Try it |
Your answer should be the lines from the one with "Task: Click the 总孔数 74 info row" to the end of the data below, both included, exact and free of pictures.

-=-=-=-=-

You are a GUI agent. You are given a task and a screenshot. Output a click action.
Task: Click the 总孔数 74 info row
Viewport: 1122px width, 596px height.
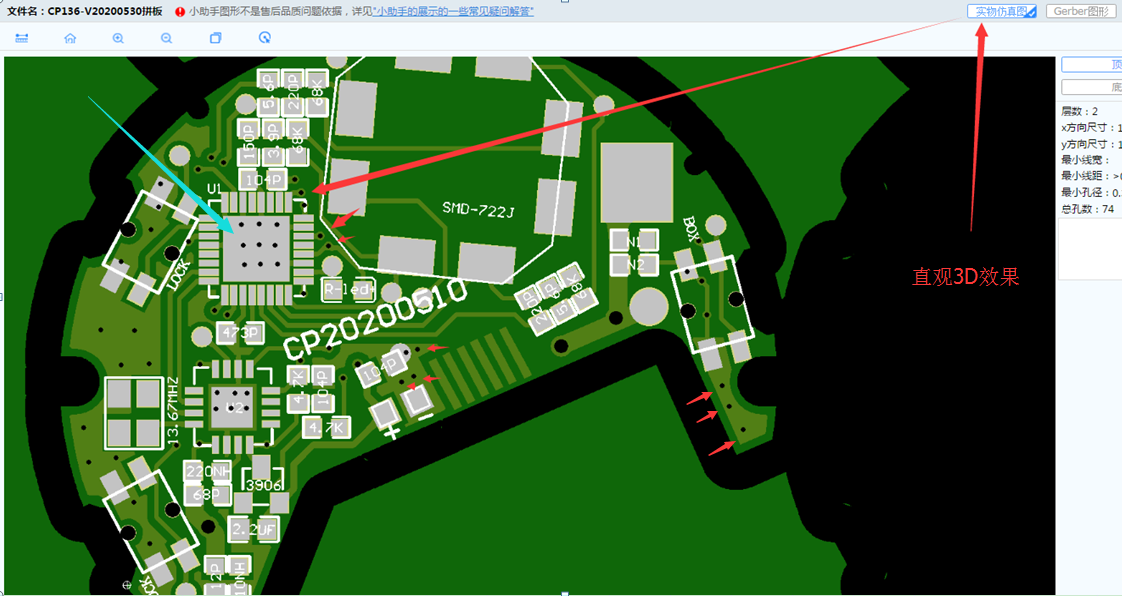(1088, 209)
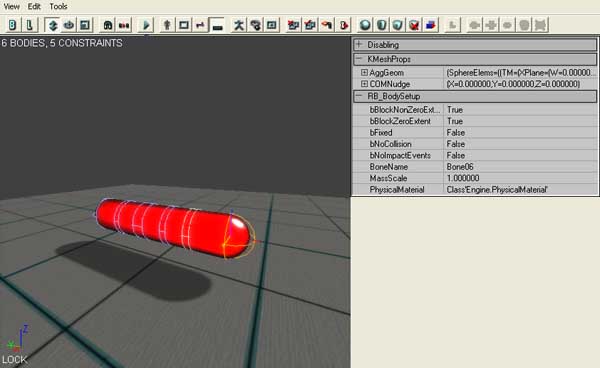The height and width of the screenshot is (368, 600).
Task: Open the View menu
Action: (x=11, y=7)
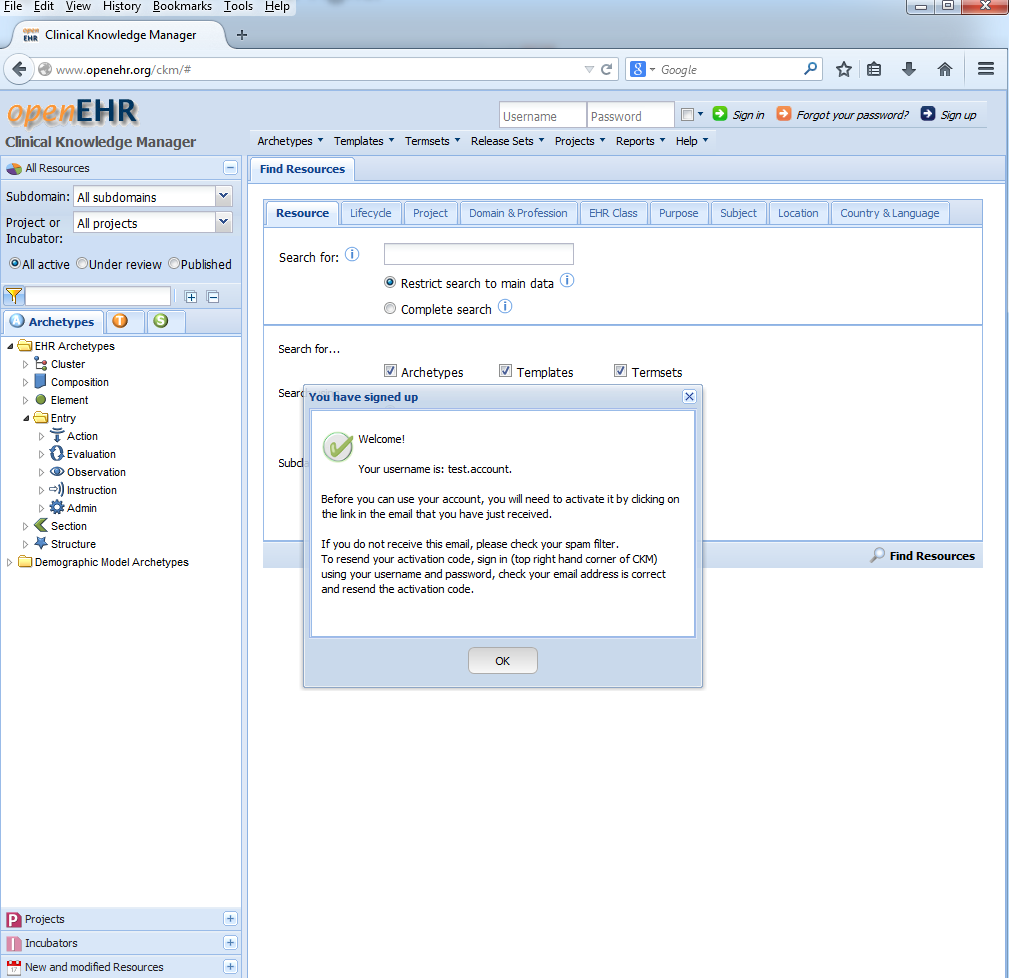The height and width of the screenshot is (978, 1009).
Task: Open the Project or Incubator dropdown
Action: point(223,223)
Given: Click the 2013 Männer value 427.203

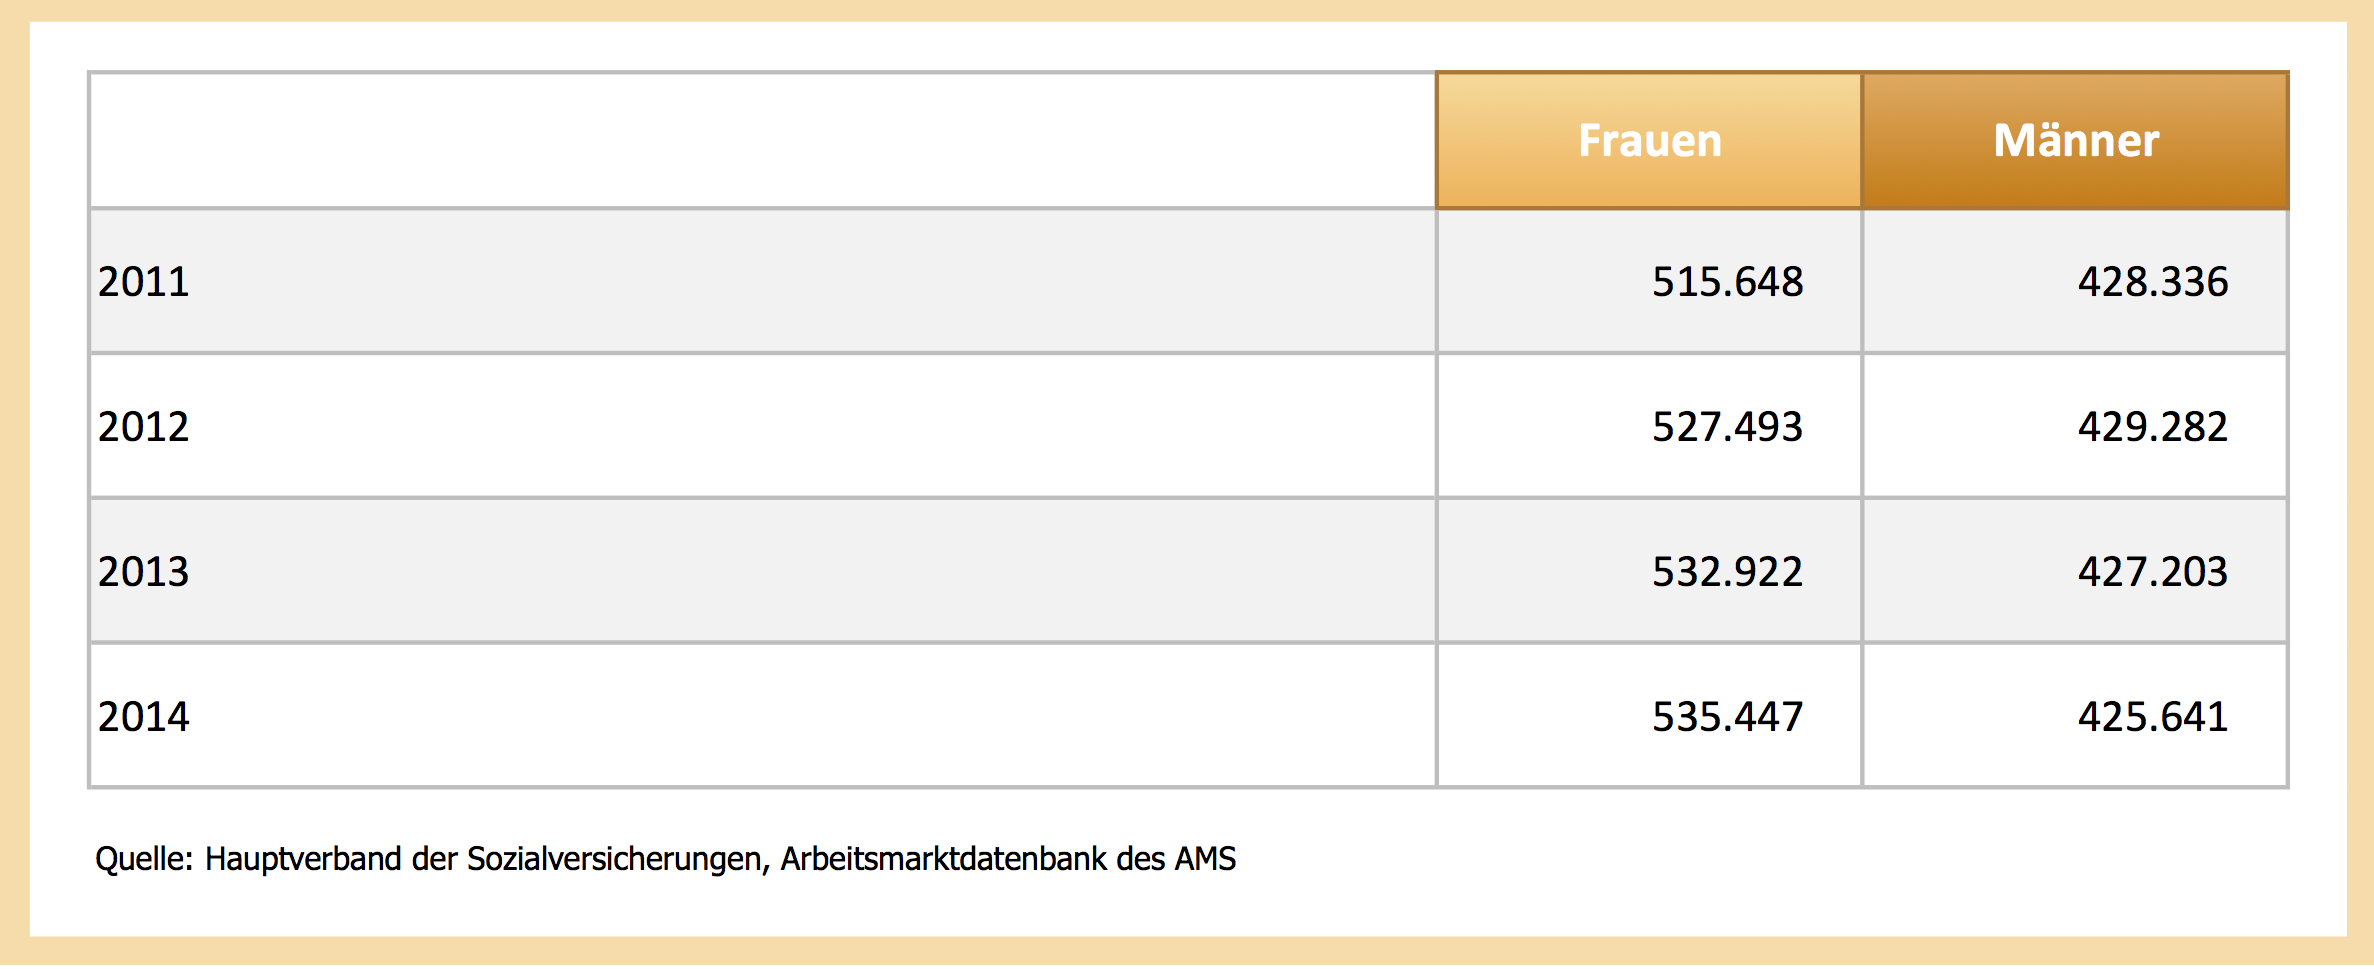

-=-=-=-=-

Task answer |
Task: Click the 总孔数 74 info row
Viewport: 1122px width, 596px height.
(1088, 209)
The height and width of the screenshot is (368, 600).
Task: Open the View menu
Action: (x=11, y=7)
The height and width of the screenshot is (978, 1009).
Task: Open the Project or Incubator dropdown
Action: point(223,223)
Given: Click the 2013 Männer value 427.203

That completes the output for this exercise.